At Balrothery (O198612) the church has an old tower at the west end. This has a projecting round north-west corner turret about 13m high. The upper portion is of smaller diameter than the lower portion. The top storey of the main tower has a two-light window at each face and the east face has a bell-cote. Lower down in the west wall is a two-light window with ogee heads and a square moulding with one mask. On the east wall just below the window is another mask. The church is boarded up but is intact. The churchyard has mainly 20th century memorials but there some very fine 18th century stones.

To the south of the church is a small castle about four storeys high. The top incorporates a lot of brick and the original doorway in the south wall is now blocked. Above this are some small windows including one with a round head. There is a fine window in the north wall. In the south wall, about first floor level, there is a slopstone. The large openings in this wall apparently led to another building which is now totally removed.

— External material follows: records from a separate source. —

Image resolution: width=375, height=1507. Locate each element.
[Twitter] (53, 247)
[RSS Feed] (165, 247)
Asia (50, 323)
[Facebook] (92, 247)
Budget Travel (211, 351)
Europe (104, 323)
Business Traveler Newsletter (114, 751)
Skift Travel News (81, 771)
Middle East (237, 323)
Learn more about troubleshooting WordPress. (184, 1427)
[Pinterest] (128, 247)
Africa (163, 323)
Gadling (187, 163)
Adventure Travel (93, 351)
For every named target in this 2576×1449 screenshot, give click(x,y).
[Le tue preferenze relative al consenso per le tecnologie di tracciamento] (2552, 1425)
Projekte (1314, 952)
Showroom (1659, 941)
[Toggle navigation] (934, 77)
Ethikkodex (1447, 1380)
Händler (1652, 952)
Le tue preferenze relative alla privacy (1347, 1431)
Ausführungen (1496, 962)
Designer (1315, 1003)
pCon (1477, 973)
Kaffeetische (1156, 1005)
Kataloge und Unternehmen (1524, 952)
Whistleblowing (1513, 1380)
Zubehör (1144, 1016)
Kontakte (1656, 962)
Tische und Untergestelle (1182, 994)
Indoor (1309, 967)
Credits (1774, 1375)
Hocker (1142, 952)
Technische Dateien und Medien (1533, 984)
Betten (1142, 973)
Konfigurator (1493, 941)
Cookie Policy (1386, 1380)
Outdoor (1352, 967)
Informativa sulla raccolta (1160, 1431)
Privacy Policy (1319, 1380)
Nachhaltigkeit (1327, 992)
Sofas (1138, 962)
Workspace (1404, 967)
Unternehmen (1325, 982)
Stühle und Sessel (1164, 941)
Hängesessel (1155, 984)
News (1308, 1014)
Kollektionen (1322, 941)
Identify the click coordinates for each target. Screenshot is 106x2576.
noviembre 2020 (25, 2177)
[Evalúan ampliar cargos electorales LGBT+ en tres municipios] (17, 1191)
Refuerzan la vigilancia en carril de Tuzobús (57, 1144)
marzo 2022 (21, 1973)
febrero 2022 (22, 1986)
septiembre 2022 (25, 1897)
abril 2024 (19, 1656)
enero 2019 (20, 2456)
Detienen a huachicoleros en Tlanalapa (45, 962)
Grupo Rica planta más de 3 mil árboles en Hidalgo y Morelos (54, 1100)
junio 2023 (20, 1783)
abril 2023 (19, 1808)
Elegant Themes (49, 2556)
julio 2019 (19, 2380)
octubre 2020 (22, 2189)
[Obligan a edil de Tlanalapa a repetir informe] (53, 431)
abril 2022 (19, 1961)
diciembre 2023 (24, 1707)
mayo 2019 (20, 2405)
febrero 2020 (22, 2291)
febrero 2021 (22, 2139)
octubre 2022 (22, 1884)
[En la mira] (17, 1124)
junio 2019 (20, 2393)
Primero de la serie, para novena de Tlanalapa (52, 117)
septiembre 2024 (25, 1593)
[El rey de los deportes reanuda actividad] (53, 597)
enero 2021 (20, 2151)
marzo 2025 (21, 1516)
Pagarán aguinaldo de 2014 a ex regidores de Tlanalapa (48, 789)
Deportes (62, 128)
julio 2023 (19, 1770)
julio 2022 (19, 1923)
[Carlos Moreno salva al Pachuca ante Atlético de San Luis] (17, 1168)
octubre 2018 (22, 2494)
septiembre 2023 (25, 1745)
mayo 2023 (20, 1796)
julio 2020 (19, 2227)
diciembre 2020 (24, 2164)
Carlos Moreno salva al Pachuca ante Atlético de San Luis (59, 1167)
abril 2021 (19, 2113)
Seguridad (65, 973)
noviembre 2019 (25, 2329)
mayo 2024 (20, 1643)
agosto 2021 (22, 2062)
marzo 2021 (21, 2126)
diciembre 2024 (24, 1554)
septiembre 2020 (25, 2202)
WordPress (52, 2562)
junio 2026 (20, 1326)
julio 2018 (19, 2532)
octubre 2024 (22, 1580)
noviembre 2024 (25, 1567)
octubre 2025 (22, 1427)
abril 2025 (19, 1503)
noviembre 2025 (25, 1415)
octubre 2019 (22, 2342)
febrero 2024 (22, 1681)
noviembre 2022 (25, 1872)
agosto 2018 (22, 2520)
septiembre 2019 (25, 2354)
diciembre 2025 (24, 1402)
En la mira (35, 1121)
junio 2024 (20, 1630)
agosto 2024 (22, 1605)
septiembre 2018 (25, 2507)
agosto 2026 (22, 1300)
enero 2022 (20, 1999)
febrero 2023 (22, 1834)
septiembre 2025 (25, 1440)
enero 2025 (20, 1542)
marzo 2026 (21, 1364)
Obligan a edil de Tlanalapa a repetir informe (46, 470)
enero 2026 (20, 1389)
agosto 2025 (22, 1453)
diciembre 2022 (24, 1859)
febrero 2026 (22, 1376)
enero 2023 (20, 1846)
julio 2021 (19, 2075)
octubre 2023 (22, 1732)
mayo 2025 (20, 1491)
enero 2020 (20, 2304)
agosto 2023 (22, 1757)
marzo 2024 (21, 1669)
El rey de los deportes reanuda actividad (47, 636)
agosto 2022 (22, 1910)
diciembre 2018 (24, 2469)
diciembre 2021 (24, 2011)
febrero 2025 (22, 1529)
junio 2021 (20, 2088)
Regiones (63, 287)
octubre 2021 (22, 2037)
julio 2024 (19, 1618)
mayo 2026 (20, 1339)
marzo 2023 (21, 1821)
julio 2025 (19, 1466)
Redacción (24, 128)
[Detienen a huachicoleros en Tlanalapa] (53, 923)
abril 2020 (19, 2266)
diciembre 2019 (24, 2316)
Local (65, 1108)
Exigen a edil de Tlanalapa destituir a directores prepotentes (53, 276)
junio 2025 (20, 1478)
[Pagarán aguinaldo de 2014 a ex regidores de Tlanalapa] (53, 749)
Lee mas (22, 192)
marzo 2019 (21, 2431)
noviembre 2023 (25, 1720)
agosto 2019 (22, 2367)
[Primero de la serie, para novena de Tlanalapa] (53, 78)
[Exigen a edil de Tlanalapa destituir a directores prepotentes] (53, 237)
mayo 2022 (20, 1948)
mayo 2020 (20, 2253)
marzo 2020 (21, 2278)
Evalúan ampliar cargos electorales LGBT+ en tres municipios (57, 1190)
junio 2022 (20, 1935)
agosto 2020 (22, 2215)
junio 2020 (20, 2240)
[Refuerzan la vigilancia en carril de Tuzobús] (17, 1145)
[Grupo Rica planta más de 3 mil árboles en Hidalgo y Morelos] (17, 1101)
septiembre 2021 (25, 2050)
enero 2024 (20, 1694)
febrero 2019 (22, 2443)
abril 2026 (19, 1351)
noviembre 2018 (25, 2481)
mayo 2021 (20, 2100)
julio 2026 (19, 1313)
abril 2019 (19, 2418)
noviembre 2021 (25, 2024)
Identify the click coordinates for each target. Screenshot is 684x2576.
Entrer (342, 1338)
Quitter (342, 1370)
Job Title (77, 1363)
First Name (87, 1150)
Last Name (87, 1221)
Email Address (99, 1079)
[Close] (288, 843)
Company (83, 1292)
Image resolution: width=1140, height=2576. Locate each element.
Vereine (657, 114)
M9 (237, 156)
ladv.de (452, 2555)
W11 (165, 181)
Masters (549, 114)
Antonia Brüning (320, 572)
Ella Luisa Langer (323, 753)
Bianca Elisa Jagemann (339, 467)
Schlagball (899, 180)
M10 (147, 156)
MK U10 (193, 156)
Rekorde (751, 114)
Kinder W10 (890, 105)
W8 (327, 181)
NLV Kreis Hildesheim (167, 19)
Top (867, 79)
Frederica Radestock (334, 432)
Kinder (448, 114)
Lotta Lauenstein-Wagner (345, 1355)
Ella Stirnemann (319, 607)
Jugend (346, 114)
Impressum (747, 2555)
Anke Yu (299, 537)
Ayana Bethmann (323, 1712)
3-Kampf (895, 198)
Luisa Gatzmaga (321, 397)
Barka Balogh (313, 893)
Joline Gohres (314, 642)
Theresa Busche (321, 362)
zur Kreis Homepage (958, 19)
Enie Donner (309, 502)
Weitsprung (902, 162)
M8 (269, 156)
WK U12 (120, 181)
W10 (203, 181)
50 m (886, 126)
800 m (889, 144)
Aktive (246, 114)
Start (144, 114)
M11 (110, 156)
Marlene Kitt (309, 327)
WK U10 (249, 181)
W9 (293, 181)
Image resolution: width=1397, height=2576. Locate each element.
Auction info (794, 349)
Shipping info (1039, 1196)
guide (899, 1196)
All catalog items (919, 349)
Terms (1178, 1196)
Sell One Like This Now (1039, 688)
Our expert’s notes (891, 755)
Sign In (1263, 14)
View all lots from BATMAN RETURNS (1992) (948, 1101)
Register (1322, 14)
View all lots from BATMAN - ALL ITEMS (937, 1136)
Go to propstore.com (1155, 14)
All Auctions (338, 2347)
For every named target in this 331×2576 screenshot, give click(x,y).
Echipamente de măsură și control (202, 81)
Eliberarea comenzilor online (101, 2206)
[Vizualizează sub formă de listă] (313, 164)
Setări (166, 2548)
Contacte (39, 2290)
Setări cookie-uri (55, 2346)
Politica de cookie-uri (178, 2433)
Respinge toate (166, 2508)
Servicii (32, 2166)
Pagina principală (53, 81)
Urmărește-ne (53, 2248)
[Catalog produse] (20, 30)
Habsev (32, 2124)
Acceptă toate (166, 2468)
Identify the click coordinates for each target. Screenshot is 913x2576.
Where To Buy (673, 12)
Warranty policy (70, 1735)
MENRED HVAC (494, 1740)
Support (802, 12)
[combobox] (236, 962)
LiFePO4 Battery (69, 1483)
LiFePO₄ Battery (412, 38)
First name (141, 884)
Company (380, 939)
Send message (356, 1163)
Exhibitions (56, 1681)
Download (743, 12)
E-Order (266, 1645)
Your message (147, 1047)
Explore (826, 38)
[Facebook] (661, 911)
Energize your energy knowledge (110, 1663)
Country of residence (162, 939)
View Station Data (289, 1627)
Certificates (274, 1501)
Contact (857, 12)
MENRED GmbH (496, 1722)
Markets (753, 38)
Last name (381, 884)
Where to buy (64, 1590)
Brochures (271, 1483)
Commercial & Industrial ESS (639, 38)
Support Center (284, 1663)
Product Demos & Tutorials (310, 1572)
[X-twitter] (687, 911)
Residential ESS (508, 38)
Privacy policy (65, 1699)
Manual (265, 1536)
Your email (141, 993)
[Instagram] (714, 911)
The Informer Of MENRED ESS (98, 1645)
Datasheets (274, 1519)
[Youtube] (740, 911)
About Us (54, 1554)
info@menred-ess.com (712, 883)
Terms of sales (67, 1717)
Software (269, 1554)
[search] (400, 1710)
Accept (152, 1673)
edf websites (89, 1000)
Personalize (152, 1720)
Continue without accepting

At Balbriggan (O197645) the remains of a church and castle are now protected by a strong fence. There is evidence of some vaulted rooms and there is at least one very fine round-headed window. The derelict building to the east houses a dove-cot.

Sunday 25 January

A cashel was investigated (J145271). It is about 30m diameter with good sections of the original wall up to 2m thick and 2m high. There is a clear entrance in the south. A small grassy mound to the west of the centre may be a house platform. The cashel is greatly mutilated and field clearance hides a lot of detail. The interior is overgrown with bracken and thorn and it is bisected by a field boundary. Another cashel (J146267) appears to be in very good condition. However close inspection was not possible due to the surrounding thorn. The interior is planted with trees.

Lisdoo (J081210) is a cashel with a small cairn in the centre. It is about 40m diameter with walls about 3m thick and less than 1.5m high. Part of the cashel is fenced off to form the back garden of a house which is built just outside the wall to the north. An oil tank is erected just inside the cashel. There are a number of small gaps in the wall but no obvious entrance.

Lisbanemore (J078202) is a cashel about 50m diameter. The walls are less than 1m high on the inside but higher on the outside. The original wall is missing in the west and is replaced by a curving field boundary. The remaining walls are about 2m thick. There is no obvious entrance.

A section of the Dane's Cast was investigated (J058208). It appears as a double bank flanking a shallow ditch. The bank on the south-west disappears after a short distance but reappears further on. The total length is about 140m.

The memorials in St Patrick's Churchyard, Newry (J090266) are mainly of the 19th and 20th centuries. Some of the 19th century stones feature the occupation of the deceased, e.g. coppersmith, carpenter, bookmaker.

At Milltown (J132247) the court-tomb is greatly overgrown and very little is to be seen. There is a large low cairn running NE - SW. There may be remains of a chamber at the south-west end but this may also be part of a court. At the other end there may be a similar structure. There is a great deal of rubble and the exact nature of the monument cannot be determined.